The goal of the grand coalition between 2005 and 2009 was right and proper: the overall financial burden for employers and employees from social security contributions should drop and stay below 40% in the long term. Starting in 2008, with a short interruption during the years after the financial crisis, this was achieved up to this year. Unemployment contributions and pension contributions have remained at a low level, those for nursing care insurance have been raised only slightly and several reforms have kept the health insurance contributions in check. However, the overall level might soon rise above the magic number of 40%. Already the average is 39.8%, and many employees are above 40% already.
The contributions for the health insurance have long stopped being equally shared between employees and employers. The so-called “additional fee” has been given a solid legal foundation in 2015. Since then, the contributions vary depending on the insurer. Employees without children and above 23 have been paying an additional quarter of a percent extra for about ten years.
In 2017, the contribution rate for the nursing care insurance will rise by 0.2 percent, as decided for the latest care reform. At the same time, dementia patients now finally receive proper care through the federal care system.
The healthcare system, too, is showing signs of rising contributions by 0.1 or 0.2 percent. A parallel reduction of retirement or unemployment contribution at the same time is unlikely this time, though. On the contrary, we should be grateful that the good situation at the labor market along with the fact that most baby boomers are still in their jobs, the contributions are unlikely to rise the next three years. The cost for health care are exploding, though, despite all attempts to curb the cost, despite closing hospitals and discount agreements with pharmaceutical companies. The financial buffer that had accumulated since the foundation of the national health fund has pretty much disappeared.
All in all this doesn’t looks to dramatic at first glance. After all, ten years ago the various social contributions added up to 42 percent. There have been some warnings from the employers association concerning the future, tough: “The current good situation should not blind us to the fact that the grand coalition pursued a number of costly, and in some cases backward-looking, social policies, the cost of which will only fully reveal themselves with some delay”, and article in the magazine “Soziale Selbstverwaltung” quotes. Examples for this are some flagship projects of the current government, like retirement at 63, or the Mütterrente. These might be socially just, but will lead to rising costs over a long period of time.
Although the government repeatedly announced their goal to be a strong and competitive German economy, the most recent changes to the social system lead to a very one-sided additional cost burden on the resource work. Except for the controversial care fund at the German Central Bank, the government has done little to prepare the social security system for the coming demographic change.
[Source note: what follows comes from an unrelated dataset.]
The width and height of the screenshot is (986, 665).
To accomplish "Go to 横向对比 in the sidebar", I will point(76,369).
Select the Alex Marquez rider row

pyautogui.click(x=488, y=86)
In fact, the calculations of the employers’ associations show that additional benefits add up to 87 billion euros. The long term financial feasibility has become less certain. In 2017 alone the new benefits will cost 19.7 billion Euros, roughly equally distributed between the health and employment sector.
It’s not just the direct increase of contribution rates that add to the burden, but also indirect effects caused by the rise of the income threshold, above which the contributions (for both employee and employer) rise no longer. Next will that will be EUR 55,000 annual salary for the health and nursing care insurance, and EUR 66,000 for unemployment insurance and retirement fund. Those with earnings close to that threshold are carrying the biggest burden among the currently 40 million employees. Unfortunately, Christmas bonus and holiday pay are fully calculated into the base income.
Not calculated are social services exclusively paid for by the employer, like contributions to the statutory accident insurance, contributions for continued pay in case of employee sickness or maternity leave, or insolvency insurance.